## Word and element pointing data
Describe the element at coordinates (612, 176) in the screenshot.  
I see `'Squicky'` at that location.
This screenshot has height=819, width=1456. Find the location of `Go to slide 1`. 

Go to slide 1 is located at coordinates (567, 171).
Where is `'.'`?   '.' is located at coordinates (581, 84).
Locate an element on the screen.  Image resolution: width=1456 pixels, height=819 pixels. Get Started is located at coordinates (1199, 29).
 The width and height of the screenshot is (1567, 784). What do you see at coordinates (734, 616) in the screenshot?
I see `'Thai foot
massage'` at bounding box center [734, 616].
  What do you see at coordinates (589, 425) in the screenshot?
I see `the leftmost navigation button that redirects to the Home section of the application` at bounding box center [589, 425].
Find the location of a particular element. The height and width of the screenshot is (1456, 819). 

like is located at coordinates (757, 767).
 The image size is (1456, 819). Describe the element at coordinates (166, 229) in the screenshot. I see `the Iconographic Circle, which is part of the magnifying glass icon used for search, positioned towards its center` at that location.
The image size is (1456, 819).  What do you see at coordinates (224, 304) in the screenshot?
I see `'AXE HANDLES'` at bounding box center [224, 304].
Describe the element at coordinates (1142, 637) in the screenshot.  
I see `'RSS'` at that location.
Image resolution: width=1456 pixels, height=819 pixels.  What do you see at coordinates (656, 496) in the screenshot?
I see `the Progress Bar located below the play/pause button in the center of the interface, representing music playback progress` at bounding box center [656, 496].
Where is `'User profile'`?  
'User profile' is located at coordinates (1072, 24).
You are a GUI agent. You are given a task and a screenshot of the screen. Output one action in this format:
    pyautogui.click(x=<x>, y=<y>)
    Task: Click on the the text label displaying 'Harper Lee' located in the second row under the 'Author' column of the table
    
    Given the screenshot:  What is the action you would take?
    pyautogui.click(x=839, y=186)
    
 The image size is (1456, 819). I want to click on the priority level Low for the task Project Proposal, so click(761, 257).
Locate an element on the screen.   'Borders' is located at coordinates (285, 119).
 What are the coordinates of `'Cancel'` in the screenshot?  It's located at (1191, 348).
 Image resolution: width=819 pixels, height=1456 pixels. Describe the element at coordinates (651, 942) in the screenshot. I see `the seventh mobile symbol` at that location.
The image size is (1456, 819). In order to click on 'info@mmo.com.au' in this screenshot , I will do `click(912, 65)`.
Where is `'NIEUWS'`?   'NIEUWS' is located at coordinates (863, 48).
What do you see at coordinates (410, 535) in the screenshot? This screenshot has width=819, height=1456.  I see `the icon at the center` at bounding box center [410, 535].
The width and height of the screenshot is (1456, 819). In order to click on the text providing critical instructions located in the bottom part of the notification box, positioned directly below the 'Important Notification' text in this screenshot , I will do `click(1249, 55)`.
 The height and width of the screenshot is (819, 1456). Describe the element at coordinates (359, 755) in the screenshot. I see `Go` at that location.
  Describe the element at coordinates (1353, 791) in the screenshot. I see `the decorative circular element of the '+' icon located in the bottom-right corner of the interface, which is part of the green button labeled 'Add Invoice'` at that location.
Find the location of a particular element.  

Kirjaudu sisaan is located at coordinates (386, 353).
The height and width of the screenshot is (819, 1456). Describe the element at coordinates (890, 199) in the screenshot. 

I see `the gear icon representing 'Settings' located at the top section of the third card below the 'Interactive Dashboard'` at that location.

## The problem
Rewrite the data from its beginning through the line containing "center [734, 616].", replacing "Describe" with "Explain" and keeping everything else the same.

## Exercise result
Explain the element at coordinates (612, 176) in the screenshot.  
I see `'Squicky'` at that location.
This screenshot has height=819, width=1456. Find the location of `Go to slide 1`. 

Go to slide 1 is located at coordinates (567, 171).
Where is `'.'`?   '.' is located at coordinates (581, 84).
Locate an element on the screen.  Image resolution: width=1456 pixels, height=819 pixels. Get Started is located at coordinates (1199, 29).
 The width and height of the screenshot is (1567, 784). What do you see at coordinates (734, 616) in the screenshot?
I see `'Thai foot
massage'` at bounding box center [734, 616].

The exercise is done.